Shares in India should see more consolidation in the coming week as large investors, led by foreign and domestic funds, juggle their portfolios by taking profits in some growth stocks and funnel cash into less fancied stocks with better potential. The guiding principle in the churn is the runaway rise in prices over the past year, which market pundits believe need a bit of cooling.

Indian equities have topped the global charts with a 30.4 per cent return over the past year, and are the second best performer in the past three months at 12.5 per cent behind Russia at 16 per cent, according to a Bank of America report earlier this week.

Having scaled a series of record peaks, the top-30 Sensex and the broader 50-share Nifty are showing signs of fatigue, largely because of uncertainties about when corporate earnings would catch up with expectations. Company results that will start to flow from the second week of April are unlikely to be flattering, with manufacturing activity still weighed down by sluggish demand.

This was also why the rebound was short-lived after the US Federal Reserve calmed market nerves by putting to rest any immediate rate rise. The Sensex ended down 0.85 per cent this week at 28,261.08 and the Nifty shed 0.9 per cent to 8,570.90. Both the indices are expected to remain under pressure ahead of the expiry of March derivative contracts on Thursday.

However, stocks upgraded or added by FTSE Group effective March 23 will be in focus as fund managers get more leeway to raise their holdings. These include auto components maker Bosch India, Yes Bank, Eicher Motors, Motherson Sumi Systems, Zee Entertainment Enterprises, Godrej Consumer Products, Aurobindo Pharma, Shree Cement and Cadila Healthcare to large cap from mid-cap in FTSE’s Asia Pacific ex-Japan index.

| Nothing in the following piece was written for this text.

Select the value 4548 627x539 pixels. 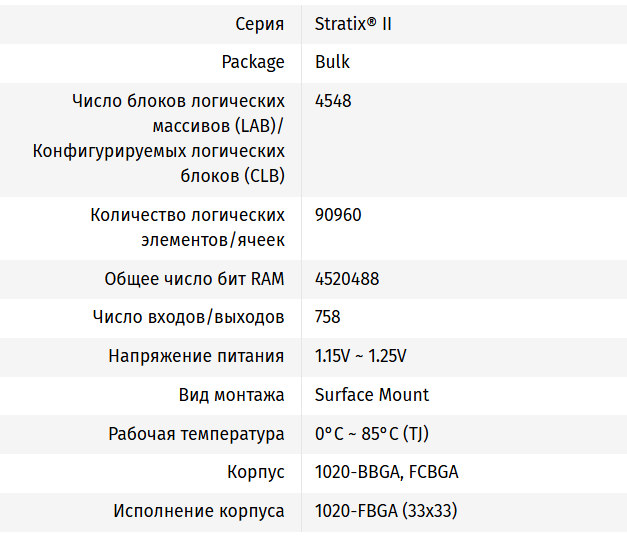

FTSE also upgraded consumption-related stocks Pidilite Industries, Britannia Industries and Marico to its mid-cap series from small-cap. The upgrades have a potential to attract additional foreign portfolio investments of more than $150 million (Dh550.9 million), according to brokers.

Bright spot

Despite the muddy earnings outlook, the reason why shares are holding up is because of the big potential that India offers. Even after taking some profits off the table, net foreign portfolio inflow into equities since the start of January tops $5.5 billion, the most among emerging markets, underscoring the faith that investors repose on India.

International Monetary Fund (IMF) managing director Christine Lagarde, who visited New Delhi this week, said that India was a rare bright spot on a cloudy global horizon and termed a global recovery as “too slow, too brittle and too lopsided”.

Nonetheless, she stressed that for India to achieve her potential the administration must reform archaic labour laws and ease land acquisition other rules that impair investment and doing business. The IMF expects India’s GDP to expand 7.2 per cent in the fiscal year that starts on April 1, compared with the global rate of 3.5 per cent for 2015.

“In this cloudy global horizon, India is a bright spot,” Lagarde said. “As India grows and takes its rightful place in the global economy, the focus should remain on sound policies and inclusive institutions.”

The first woman chief of the IMF also called for measures to encourage private investment in infrastructure, which include removing regulatory uncertainty and bureaucratic red-tape.

“These issues are on the radar of policymakers, which is promising,” Lagarde said. “They must be on the action list.”

Bumpy road

This is easier said than done. Disparate opposition has stalled, or caused much delay, to growth-oriented policies by the new administration.

It took 10 months for Prime Minister Narendra Modi’s government, which rode to power last May, to get two crucial bills through parliament. The Mines and Minerals Development and Regulation, and Coal Mines Special Provisions, bills were passed on Friday — paving the way for auctions of mines such as coal, iron ore and bauxite.

The coal bill will allow the administration to go ahead with public auctioning off mines that started last month after a Supreme Court ruling. The auctions have brought a windfall of more than Rs1 trillion to the government, and more importantly put an end to arbitrary allocation of the natural resource to crony capitalists.

It also opens up the possibility of allowing private companies to mine commercially, ending the monopoly of state-run Coal India Ltd. In other words, the new policy will allow private investment, including by foreign companies, in this vital sector that is at the centre of India’s energy development.

The same holds true for the minerals sector, which was hit by a spate of illegal allocations and political corruption charges, halting the issue of new permits to mine iron ore. The problem held up South Korean POSCO’s plans to build a large steel plant in India.

Stake sales

Junior Finance Minister Jayant Sinha said on Friday the government could raise Rs225.74 billion rupees from part sale of government holdings in four state-controlled companies, including Oil and Natural Gas Corp, National Aluminium Co Ltd and Bharat Heavy Electricals Ltd.

Although he did not say when the sales would happen, it is unlikely to do so before the financial year ends on March 31.